[Set exercise]:
Copy out the following lines word for word, keeping every character unchanged.

--- Exercise materials ---

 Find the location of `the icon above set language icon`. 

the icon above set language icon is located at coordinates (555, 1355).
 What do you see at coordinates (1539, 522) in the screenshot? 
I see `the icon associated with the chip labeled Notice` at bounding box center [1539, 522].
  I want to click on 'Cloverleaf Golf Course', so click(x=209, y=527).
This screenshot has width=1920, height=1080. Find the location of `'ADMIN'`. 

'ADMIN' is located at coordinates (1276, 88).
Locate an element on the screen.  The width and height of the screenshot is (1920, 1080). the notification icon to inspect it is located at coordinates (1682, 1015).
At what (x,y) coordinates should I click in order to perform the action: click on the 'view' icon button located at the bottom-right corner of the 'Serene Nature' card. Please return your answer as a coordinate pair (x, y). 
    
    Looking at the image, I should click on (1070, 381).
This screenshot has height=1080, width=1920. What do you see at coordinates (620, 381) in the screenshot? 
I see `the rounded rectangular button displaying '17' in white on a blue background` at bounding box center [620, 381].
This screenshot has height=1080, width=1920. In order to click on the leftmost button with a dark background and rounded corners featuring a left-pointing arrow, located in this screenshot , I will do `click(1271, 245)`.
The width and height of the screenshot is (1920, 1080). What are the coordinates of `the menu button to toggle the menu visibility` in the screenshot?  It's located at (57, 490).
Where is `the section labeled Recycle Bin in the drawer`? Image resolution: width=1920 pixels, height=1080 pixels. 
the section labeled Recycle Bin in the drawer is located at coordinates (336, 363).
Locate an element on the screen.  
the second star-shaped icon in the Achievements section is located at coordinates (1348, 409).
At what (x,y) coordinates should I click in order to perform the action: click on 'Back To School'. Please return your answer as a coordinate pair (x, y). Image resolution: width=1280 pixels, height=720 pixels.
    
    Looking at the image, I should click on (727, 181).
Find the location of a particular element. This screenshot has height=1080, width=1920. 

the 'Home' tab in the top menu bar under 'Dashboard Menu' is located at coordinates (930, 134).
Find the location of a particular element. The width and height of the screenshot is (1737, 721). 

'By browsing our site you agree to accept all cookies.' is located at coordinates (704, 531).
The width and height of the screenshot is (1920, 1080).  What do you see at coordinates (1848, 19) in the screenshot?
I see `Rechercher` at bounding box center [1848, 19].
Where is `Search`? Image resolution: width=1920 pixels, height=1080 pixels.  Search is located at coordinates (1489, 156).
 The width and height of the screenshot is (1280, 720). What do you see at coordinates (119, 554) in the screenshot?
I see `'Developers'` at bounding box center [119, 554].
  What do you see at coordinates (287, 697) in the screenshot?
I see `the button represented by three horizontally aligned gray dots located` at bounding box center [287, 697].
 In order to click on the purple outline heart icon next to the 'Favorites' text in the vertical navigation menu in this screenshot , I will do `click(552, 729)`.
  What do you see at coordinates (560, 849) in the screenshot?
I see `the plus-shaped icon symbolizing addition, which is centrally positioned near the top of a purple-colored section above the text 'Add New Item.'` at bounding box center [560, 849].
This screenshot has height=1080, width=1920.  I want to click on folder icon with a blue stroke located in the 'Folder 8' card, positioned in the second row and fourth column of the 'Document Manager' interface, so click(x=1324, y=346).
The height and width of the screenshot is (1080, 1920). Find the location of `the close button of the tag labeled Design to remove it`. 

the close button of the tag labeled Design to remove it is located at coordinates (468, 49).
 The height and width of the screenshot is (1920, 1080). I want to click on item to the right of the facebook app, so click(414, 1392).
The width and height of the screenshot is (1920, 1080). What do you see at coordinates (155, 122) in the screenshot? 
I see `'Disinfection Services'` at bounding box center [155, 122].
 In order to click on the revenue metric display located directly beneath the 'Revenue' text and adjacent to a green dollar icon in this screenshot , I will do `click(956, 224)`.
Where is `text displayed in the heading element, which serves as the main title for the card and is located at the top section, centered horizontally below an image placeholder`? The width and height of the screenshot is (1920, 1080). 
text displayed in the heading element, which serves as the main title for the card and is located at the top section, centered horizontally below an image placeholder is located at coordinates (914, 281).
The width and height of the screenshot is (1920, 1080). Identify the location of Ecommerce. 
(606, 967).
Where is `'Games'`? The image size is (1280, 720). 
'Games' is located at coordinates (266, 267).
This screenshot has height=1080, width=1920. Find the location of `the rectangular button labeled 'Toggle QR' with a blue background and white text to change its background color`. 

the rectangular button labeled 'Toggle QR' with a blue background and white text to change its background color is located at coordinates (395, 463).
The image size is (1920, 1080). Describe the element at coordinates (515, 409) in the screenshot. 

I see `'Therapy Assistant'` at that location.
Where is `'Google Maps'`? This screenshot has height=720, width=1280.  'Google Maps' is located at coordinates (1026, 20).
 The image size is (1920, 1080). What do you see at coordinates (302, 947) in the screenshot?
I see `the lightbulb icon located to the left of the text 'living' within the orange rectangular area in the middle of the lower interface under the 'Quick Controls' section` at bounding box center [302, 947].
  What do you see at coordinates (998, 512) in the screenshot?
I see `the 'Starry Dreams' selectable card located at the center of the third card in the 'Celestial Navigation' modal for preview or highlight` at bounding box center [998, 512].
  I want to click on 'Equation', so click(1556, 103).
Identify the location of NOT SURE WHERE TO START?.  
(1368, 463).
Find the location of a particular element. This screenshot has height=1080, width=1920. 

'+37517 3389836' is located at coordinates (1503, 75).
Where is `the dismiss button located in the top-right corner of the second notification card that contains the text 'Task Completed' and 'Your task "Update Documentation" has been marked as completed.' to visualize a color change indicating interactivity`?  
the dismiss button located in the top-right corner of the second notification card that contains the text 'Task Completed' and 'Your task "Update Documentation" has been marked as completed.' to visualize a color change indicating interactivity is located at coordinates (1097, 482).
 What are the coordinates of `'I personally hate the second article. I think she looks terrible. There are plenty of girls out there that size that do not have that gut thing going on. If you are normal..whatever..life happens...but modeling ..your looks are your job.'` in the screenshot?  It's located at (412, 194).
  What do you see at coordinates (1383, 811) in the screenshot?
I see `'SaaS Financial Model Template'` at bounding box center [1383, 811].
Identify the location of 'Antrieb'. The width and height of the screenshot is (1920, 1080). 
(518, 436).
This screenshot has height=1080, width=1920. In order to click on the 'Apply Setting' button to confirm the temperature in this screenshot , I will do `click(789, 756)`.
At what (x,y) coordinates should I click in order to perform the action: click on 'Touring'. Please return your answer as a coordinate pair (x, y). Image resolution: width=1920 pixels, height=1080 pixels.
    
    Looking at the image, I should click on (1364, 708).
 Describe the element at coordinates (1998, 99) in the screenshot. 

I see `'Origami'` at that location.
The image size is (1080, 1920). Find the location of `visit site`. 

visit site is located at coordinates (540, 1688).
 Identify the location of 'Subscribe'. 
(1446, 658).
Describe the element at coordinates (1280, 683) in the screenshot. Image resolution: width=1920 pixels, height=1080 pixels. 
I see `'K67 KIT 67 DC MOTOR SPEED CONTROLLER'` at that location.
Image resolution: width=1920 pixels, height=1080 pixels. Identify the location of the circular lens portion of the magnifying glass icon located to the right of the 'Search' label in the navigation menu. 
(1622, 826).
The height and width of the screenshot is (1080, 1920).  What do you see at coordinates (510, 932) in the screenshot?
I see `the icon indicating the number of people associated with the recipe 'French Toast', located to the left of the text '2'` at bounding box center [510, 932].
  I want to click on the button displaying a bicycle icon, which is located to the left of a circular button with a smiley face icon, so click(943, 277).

---

[Written solution]:
 Find the location of `the icon above set language icon`. 

the icon above set language icon is located at coordinates (555, 1355).
 What do you see at coordinates (1539, 522) in the screenshot? 
I see `the icon associated with the chip labeled Notice` at bounding box center [1539, 522].
  I want to click on 'Cloverleaf Golf Course', so click(x=209, y=527).
This screenshot has width=1920, height=1080. Find the location of `'ADMIN'`. 

'ADMIN' is located at coordinates (1276, 88).
Locate an element on the screen.  The width and height of the screenshot is (1920, 1080). the notification icon to inspect it is located at coordinates (1682, 1015).
At what (x,y) coordinates should I click in order to perform the action: click on the 'view' icon button located at the bottom-right corner of the 'Serene Nature' card. Please return your answer as a coordinate pair (x, y). 
    
    Looking at the image, I should click on (1070, 381).
This screenshot has height=1080, width=1920. What do you see at coordinates (620, 381) in the screenshot? 
I see `the rounded rectangular button displaying '17' in white on a blue background` at bounding box center [620, 381].
This screenshot has height=1080, width=1920. In order to click on the leftmost button with a dark background and rounded corners featuring a left-pointing arrow, located in this screenshot , I will do `click(1271, 245)`.
The width and height of the screenshot is (1920, 1080). What are the coordinates of `the menu button to toggle the menu visibility` in the screenshot?  It's located at (57, 490).
Where is `the section labeled Recycle Bin in the drawer`? Image resolution: width=1920 pixels, height=1080 pixels. 
the section labeled Recycle Bin in the drawer is located at coordinates (336, 363).
Locate an element on the screen.  
the second star-shaped icon in the Achievements section is located at coordinates (1348, 409).
At what (x,y) coordinates should I click in order to perform the action: click on 'Back To School'. Please return your answer as a coordinate pair (x, y). Image resolution: width=1280 pixels, height=720 pixels.
    
    Looking at the image, I should click on (727, 181).
Find the location of a particular element. This screenshot has height=1080, width=1920. 

the 'Home' tab in the top menu bar under 'Dashboard Menu' is located at coordinates (930, 134).
Find the location of a particular element. The width and height of the screenshot is (1737, 721). 

'By browsing our site you agree to accept all cookies.' is located at coordinates (704, 531).
The width and height of the screenshot is (1920, 1080).  What do you see at coordinates (1848, 19) in the screenshot?
I see `Rechercher` at bounding box center [1848, 19].
Where is `Search`? Image resolution: width=1920 pixels, height=1080 pixels.  Search is located at coordinates (1489, 156).
 The width and height of the screenshot is (1280, 720). What do you see at coordinates (119, 554) in the screenshot?
I see `'Developers'` at bounding box center [119, 554].
  What do you see at coordinates (287, 697) in the screenshot?
I see `the button represented by three horizontally aligned gray dots located` at bounding box center [287, 697].
 In order to click on the purple outline heart icon next to the 'Favorites' text in the vertical navigation menu in this screenshot , I will do `click(552, 729)`.
  What do you see at coordinates (560, 849) in the screenshot?
I see `the plus-shaped icon symbolizing addition, which is centrally positioned near the top of a purple-colored section above the text 'Add New Item.'` at bounding box center [560, 849].
This screenshot has height=1080, width=1920.  I want to click on folder icon with a blue stroke located in the 'Folder 8' card, positioned in the second row and fourth column of the 'Document Manager' interface, so click(x=1324, y=346).
The height and width of the screenshot is (1080, 1920). Find the location of `the close button of the tag labeled Design to remove it`. 

the close button of the tag labeled Design to remove it is located at coordinates (468, 49).
 The height and width of the screenshot is (1920, 1080). I want to click on item to the right of the facebook app, so click(414, 1392).
The width and height of the screenshot is (1920, 1080). What do you see at coordinates (155, 122) in the screenshot? 
I see `'Disinfection Services'` at bounding box center [155, 122].
 In order to click on the revenue metric display located directly beneath the 'Revenue' text and adjacent to a green dollar icon in this screenshot , I will do `click(956, 224)`.
Where is `text displayed in the heading element, which serves as the main title for the card and is located at the top section, centered horizontally below an image placeholder`? The width and height of the screenshot is (1920, 1080). 
text displayed in the heading element, which serves as the main title for the card and is located at the top section, centered horizontally below an image placeholder is located at coordinates (914, 281).
The width and height of the screenshot is (1920, 1080). Identify the location of Ecommerce. 
(606, 967).
Where is `'Games'`? The image size is (1280, 720). 
'Games' is located at coordinates (266, 267).
This screenshot has height=1080, width=1920. Find the location of `the rectangular button labeled 'Toggle QR' with a blue background and white text to change its background color`. 

the rectangular button labeled 'Toggle QR' with a blue background and white text to change its background color is located at coordinates (395, 463).
The image size is (1920, 1080). Describe the element at coordinates (515, 409) in the screenshot. 

I see `'Therapy Assistant'` at that location.
Where is `'Google Maps'`? This screenshot has height=720, width=1280.  'Google Maps' is located at coordinates (1026, 20).
 The image size is (1920, 1080). What do you see at coordinates (302, 947) in the screenshot?
I see `the lightbulb icon located to the left of the text 'living' within the orange rectangular area in the middle of the lower interface under the 'Quick Controls' section` at bounding box center [302, 947].
  What do you see at coordinates (998, 512) in the screenshot?
I see `the 'Starry Dreams' selectable card located at the center of the third card in the 'Celestial Navigation' modal for preview or highlight` at bounding box center [998, 512].
  I want to click on 'Equation', so click(1556, 103).
Identify the location of NOT SURE WHERE TO START?.  
(1368, 463).
Find the location of a particular element. This screenshot has height=1080, width=1920. 

'+37517 3389836' is located at coordinates (1503, 75).
Where is `the dismiss button located in the top-right corner of the second notification card that contains the text 'Task Completed' and 'Your task "Update Documentation" has been marked as completed.' to visualize a color change indicating interactivity`?  
the dismiss button located in the top-right corner of the second notification card that contains the text 'Task Completed' and 'Your task "Update Documentation" has been marked as completed.' to visualize a color change indicating interactivity is located at coordinates (1097, 482).
 What are the coordinates of `'I personally hate the second article. I think she looks terrible. There are plenty of girls out there that size that do not have that gut thing going on. If you are normal..whatever..life happens...but modeling ..your looks are your job.'` in the screenshot?  It's located at (412, 194).
  What do you see at coordinates (1383, 811) in the screenshot?
I see `'SaaS Financial Model Template'` at bounding box center [1383, 811].
Identify the location of 'Antrieb'. The width and height of the screenshot is (1920, 1080). 
(518, 436).
This screenshot has height=1080, width=1920. In order to click on the 'Apply Setting' button to confirm the temperature in this screenshot , I will do `click(789, 756)`.
At what (x,y) coordinates should I click in order to perform the action: click on 'Touring'. Please return your answer as a coordinate pair (x, y). Image resolution: width=1920 pixels, height=1080 pixels.
    
    Looking at the image, I should click on (1364, 708).
 Describe the element at coordinates (1998, 99) in the screenshot. 

I see `'Origami'` at that location.
The image size is (1080, 1920). Find the location of `visit site`. 

visit site is located at coordinates (540, 1688).
 Identify the location of 'Subscribe'. 
(1446, 658).
Describe the element at coordinates (1280, 683) in the screenshot. Image resolution: width=1920 pixels, height=1080 pixels. 
I see `'K67 KIT 67 DC MOTOR SPEED CONTROLLER'` at that location.
Image resolution: width=1920 pixels, height=1080 pixels. Identify the location of the circular lens portion of the magnifying glass icon located to the right of the 'Search' label in the navigation menu. 
(1622, 826).
The height and width of the screenshot is (1080, 1920).  What do you see at coordinates (510, 932) in the screenshot?
I see `the icon indicating the number of people associated with the recipe 'French Toast', located to the left of the text '2'` at bounding box center [510, 932].
  I want to click on the button displaying a bicycle icon, which is located to the left of a circular button with a smiley face icon, so click(943, 277).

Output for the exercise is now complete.